=== Instructions to follow ===
Copy out the lines word for word, starting at the line that contains "coordinates (234, 19)." and ending at the line that contains "center [201, 722].".

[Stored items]
################

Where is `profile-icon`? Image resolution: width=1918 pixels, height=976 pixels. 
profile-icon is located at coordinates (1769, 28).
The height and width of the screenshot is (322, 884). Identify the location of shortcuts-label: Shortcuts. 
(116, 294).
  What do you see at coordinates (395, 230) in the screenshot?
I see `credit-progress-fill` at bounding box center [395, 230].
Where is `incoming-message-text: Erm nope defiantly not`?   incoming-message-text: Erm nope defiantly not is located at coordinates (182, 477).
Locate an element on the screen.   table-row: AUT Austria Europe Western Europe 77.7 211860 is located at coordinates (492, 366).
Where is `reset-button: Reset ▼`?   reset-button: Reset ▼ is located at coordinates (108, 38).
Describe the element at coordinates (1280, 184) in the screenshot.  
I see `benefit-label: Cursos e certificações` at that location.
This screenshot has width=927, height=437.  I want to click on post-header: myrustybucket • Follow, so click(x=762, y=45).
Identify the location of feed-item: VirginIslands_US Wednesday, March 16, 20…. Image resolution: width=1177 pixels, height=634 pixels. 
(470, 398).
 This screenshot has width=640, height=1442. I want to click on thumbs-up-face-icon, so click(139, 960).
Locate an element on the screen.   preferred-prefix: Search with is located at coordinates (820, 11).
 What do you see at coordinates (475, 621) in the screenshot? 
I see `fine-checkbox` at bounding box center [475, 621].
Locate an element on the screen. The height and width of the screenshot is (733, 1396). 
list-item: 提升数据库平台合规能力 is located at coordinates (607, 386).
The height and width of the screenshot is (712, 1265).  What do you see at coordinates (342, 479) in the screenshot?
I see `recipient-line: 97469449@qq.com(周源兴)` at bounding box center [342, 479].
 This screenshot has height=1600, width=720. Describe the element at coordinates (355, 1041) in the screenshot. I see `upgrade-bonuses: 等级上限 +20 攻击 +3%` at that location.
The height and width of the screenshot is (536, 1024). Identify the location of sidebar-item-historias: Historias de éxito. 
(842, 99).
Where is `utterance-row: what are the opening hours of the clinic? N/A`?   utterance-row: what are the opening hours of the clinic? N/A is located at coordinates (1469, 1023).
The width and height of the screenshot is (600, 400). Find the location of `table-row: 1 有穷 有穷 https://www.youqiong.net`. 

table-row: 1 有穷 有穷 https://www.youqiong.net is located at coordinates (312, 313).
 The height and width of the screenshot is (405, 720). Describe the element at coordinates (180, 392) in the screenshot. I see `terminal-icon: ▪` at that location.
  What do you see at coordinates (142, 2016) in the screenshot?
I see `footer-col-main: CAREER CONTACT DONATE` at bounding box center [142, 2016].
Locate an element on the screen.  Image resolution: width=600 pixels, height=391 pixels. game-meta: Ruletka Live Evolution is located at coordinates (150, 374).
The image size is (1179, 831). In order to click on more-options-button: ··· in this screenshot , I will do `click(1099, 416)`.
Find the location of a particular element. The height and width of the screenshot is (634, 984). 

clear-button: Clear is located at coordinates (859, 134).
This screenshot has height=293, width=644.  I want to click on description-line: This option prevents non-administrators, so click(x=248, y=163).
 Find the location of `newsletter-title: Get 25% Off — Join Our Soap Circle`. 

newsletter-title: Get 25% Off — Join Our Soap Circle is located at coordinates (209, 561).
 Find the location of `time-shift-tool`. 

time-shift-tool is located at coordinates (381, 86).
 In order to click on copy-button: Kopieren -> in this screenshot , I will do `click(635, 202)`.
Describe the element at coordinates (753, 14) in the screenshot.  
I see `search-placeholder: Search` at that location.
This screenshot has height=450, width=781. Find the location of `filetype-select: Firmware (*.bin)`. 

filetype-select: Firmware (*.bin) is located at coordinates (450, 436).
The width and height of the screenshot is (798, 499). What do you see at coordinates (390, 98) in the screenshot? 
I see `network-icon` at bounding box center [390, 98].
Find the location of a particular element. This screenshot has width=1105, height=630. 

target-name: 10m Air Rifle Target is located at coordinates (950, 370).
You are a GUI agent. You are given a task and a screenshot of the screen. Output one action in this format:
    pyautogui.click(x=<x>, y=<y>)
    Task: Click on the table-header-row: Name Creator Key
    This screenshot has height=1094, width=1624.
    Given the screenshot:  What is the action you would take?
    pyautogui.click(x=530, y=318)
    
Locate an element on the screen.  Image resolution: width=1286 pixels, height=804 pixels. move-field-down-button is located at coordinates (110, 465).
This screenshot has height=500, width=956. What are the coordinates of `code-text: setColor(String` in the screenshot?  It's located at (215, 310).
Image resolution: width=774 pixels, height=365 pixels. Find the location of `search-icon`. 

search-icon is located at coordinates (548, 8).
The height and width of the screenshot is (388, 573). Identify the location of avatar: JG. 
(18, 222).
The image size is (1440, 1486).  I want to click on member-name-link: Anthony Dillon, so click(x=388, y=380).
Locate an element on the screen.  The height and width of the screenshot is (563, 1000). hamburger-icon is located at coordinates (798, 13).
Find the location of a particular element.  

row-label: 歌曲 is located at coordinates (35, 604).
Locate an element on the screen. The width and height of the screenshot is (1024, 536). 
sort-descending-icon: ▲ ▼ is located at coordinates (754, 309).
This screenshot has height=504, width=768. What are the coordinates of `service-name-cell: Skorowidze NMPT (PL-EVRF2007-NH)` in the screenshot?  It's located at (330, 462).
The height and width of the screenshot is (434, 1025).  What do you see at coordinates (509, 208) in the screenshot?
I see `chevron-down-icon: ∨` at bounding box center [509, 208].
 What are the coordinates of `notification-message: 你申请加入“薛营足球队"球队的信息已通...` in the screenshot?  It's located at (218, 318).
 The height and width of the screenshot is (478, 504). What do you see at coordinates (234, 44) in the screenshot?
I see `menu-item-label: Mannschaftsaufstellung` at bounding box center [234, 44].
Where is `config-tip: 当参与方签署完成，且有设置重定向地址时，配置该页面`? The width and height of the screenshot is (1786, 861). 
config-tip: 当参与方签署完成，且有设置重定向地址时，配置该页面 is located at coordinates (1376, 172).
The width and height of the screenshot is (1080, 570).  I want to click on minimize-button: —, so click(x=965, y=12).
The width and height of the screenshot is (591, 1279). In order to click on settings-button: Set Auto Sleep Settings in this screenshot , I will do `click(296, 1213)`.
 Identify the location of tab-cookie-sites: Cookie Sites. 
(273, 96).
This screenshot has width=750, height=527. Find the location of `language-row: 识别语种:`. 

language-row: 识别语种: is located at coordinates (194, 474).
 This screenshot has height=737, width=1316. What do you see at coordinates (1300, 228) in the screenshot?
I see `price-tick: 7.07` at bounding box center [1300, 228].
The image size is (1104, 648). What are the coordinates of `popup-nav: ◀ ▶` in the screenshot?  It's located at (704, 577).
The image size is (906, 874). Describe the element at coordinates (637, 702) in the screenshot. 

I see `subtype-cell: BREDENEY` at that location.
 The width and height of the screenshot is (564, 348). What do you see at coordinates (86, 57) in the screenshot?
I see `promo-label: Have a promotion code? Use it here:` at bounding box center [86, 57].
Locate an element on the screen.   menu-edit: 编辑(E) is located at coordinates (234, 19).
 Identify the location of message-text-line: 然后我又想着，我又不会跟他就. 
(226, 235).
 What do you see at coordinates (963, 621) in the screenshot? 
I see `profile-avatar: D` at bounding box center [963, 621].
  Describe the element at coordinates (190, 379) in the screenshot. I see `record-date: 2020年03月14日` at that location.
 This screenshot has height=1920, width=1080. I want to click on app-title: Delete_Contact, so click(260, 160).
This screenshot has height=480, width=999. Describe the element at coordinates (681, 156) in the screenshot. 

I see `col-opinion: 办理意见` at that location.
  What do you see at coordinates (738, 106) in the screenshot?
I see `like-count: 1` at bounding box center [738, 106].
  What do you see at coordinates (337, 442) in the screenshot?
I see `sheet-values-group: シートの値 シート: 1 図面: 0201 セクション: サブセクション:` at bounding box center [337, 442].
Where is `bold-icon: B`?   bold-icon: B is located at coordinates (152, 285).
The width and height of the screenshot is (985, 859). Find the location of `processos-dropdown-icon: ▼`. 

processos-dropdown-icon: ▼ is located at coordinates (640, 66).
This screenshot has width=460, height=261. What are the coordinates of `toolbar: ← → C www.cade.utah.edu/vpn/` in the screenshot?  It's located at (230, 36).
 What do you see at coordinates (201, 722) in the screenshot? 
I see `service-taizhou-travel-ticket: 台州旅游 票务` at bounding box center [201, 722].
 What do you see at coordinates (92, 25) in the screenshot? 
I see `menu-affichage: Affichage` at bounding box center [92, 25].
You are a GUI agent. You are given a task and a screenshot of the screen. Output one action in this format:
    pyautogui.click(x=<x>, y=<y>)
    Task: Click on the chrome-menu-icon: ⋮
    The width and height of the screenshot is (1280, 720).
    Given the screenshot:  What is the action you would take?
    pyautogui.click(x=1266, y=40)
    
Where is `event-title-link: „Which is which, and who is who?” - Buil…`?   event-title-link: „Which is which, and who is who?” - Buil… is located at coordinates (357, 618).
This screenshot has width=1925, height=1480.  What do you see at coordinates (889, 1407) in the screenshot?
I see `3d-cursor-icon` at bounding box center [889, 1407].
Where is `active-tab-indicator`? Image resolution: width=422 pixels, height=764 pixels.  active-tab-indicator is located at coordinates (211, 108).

################

=== Result for this task ===
Locate an element on the screen.   menu-edit: 编辑(E) is located at coordinates (234, 19).
 Identify the location of message-text-line: 然后我又想着，我又不会跟他就. 
(226, 235).
 What do you see at coordinates (963, 621) in the screenshot? 
I see `profile-avatar: D` at bounding box center [963, 621].
  Describe the element at coordinates (190, 379) in the screenshot. I see `record-date: 2020年03月14日` at that location.
 This screenshot has height=1920, width=1080. I want to click on app-title: Delete_Contact, so click(260, 160).
This screenshot has height=480, width=999. Describe the element at coordinates (681, 156) in the screenshot. 

I see `col-opinion: 办理意见` at that location.
  What do you see at coordinates (738, 106) in the screenshot?
I see `like-count: 1` at bounding box center [738, 106].
  What do you see at coordinates (337, 442) in the screenshot?
I see `sheet-values-group: シートの値 シート: 1 図面: 0201 セクション: サブセクション:` at bounding box center [337, 442].
Where is `bold-icon: B`?   bold-icon: B is located at coordinates (152, 285).
The width and height of the screenshot is (985, 859). Find the location of `processos-dropdown-icon: ▼`. 

processos-dropdown-icon: ▼ is located at coordinates (640, 66).
This screenshot has width=460, height=261. What are the coordinates of `toolbar: ← → C www.cade.utah.edu/vpn/` in the screenshot?  It's located at (230, 36).
 What do you see at coordinates (201, 722) in the screenshot? 
I see `service-taizhou-travel-ticket: 台州旅游 票务` at bounding box center [201, 722].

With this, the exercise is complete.